▶ EXERCISE REQUIREMENTS:
Each of the lines below must be retyped character for character.

▶ RECORDED INFORMATION:
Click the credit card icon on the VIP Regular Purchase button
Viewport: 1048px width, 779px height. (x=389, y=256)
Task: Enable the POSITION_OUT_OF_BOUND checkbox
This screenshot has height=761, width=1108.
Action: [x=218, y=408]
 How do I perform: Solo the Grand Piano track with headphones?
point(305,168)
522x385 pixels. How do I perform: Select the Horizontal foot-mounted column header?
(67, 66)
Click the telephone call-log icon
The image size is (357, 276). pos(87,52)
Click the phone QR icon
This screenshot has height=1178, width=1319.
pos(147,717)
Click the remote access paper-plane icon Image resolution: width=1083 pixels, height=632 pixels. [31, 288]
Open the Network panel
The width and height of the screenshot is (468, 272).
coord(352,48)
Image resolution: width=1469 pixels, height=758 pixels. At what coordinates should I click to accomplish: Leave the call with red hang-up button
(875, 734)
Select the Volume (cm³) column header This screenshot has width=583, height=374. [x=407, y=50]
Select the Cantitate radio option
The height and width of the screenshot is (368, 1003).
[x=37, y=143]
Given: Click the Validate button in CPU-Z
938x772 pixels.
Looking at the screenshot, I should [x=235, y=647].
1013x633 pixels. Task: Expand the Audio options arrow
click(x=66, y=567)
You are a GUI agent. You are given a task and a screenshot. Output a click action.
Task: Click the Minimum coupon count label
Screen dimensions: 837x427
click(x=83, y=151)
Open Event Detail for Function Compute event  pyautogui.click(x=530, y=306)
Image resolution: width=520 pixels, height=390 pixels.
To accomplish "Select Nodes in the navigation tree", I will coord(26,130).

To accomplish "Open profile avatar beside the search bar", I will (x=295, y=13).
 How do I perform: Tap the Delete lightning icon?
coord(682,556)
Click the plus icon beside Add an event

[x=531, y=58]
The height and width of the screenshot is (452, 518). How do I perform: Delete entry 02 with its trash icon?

▶ EXERCISE ANSWER:
Click the credit card icon on the VIP Regular Purchase button
Viewport: 1048px width, 779px height. (x=389, y=256)
Task: Enable the POSITION_OUT_OF_BOUND checkbox
This screenshot has height=761, width=1108.
Action: [x=218, y=408]
 How do I perform: Solo the Grand Piano track with headphones?
point(305,168)
522x385 pixels. How do I perform: Select the Horizontal foot-mounted column header?
(67, 66)
Click the telephone call-log icon
The image size is (357, 276). pos(87,52)
Click the phone QR icon
This screenshot has height=1178, width=1319.
pos(147,717)
Click the remote access paper-plane icon Image resolution: width=1083 pixels, height=632 pixels. [31, 288]
Open the Network panel
The width and height of the screenshot is (468, 272).
coord(352,48)
Image resolution: width=1469 pixels, height=758 pixels. At what coordinates should I click to accomplish: Leave the call with red hang-up button
(875, 734)
Select the Volume (cm³) column header This screenshot has width=583, height=374. [x=407, y=50]
Select the Cantitate radio option
The height and width of the screenshot is (368, 1003).
[x=37, y=143]
Given: Click the Validate button in CPU-Z
938x772 pixels.
Looking at the screenshot, I should [x=235, y=647].
1013x633 pixels. Task: Expand the Audio options arrow
click(x=66, y=567)
You are a GUI agent. You are given a task and a screenshot. Output a click action.
Task: Click the Minimum coupon count label
Screen dimensions: 837x427
click(x=83, y=151)
Open Event Detail for Function Compute event  pyautogui.click(x=530, y=306)
Image resolution: width=520 pixels, height=390 pixels.
To accomplish "Select Nodes in the navigation tree", I will coord(26,130).

To accomplish "Open profile avatar beside the search bar", I will (x=295, y=13).
 How do I perform: Tap the Delete lightning icon?
coord(682,556)
Click the plus icon beside Add an event

[x=531, y=58]
The height and width of the screenshot is (452, 518). How do I perform: Delete entry 02 with its trash icon?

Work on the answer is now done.